WORK INSTRUCTIONS => From the line with "You are a GUI" through the last line of the records below, both ends included, transcribe only those lines, exactly, and omit the pictures.

RAW DATA =>
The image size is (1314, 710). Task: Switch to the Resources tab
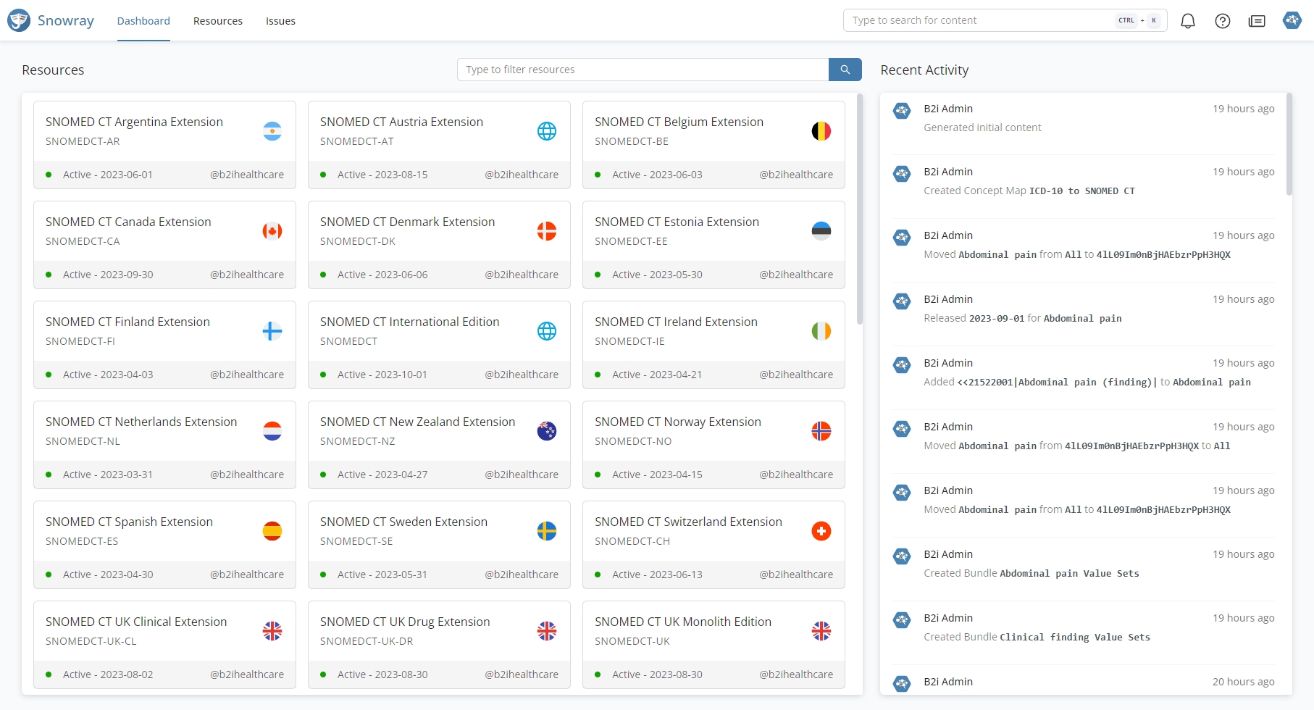[218, 21]
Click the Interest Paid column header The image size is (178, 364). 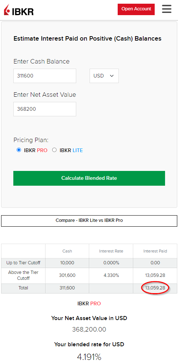pyautogui.click(x=155, y=251)
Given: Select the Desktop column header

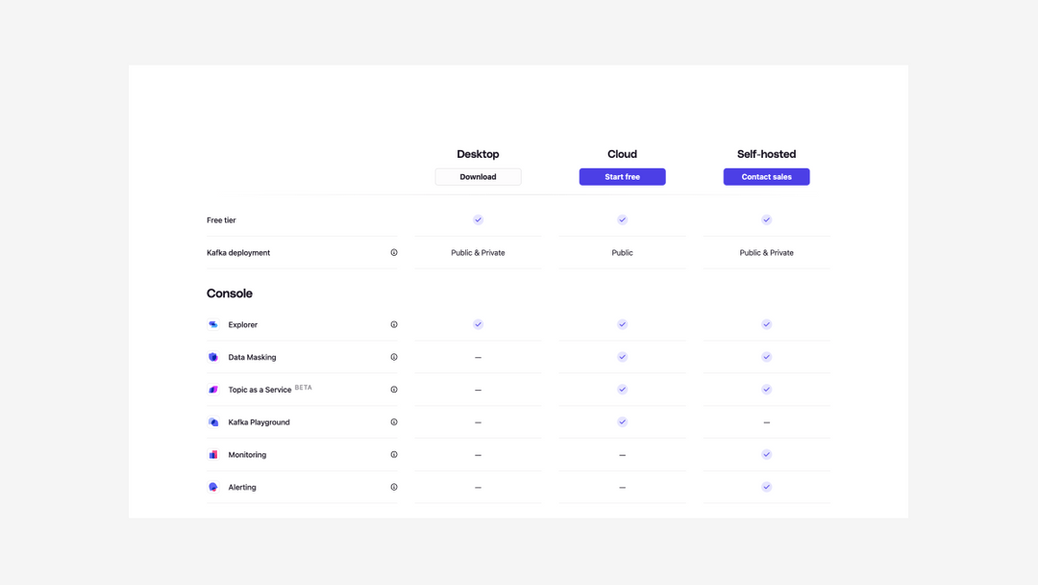Looking at the screenshot, I should 478,154.
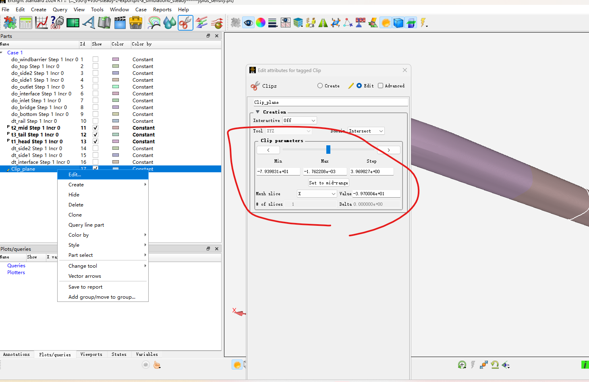
Task: Open the Query menu in menu bar
Action: pos(60,9)
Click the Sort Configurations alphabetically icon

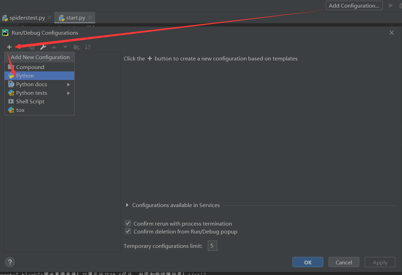pos(88,47)
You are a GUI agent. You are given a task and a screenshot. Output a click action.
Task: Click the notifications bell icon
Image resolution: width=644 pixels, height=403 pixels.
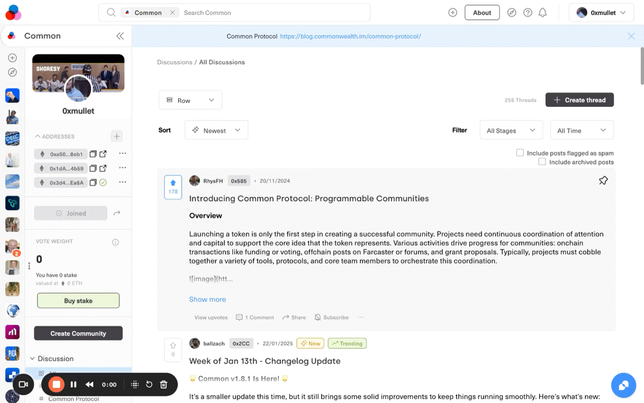(543, 12)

EXERCISE OUTPUT =>
You are a GUI agent. You are given a task and a screenshot. Output a click action.
Task: Click the notifications bell icon
Image resolution: width=644 pixels, height=403 pixels.
(543, 12)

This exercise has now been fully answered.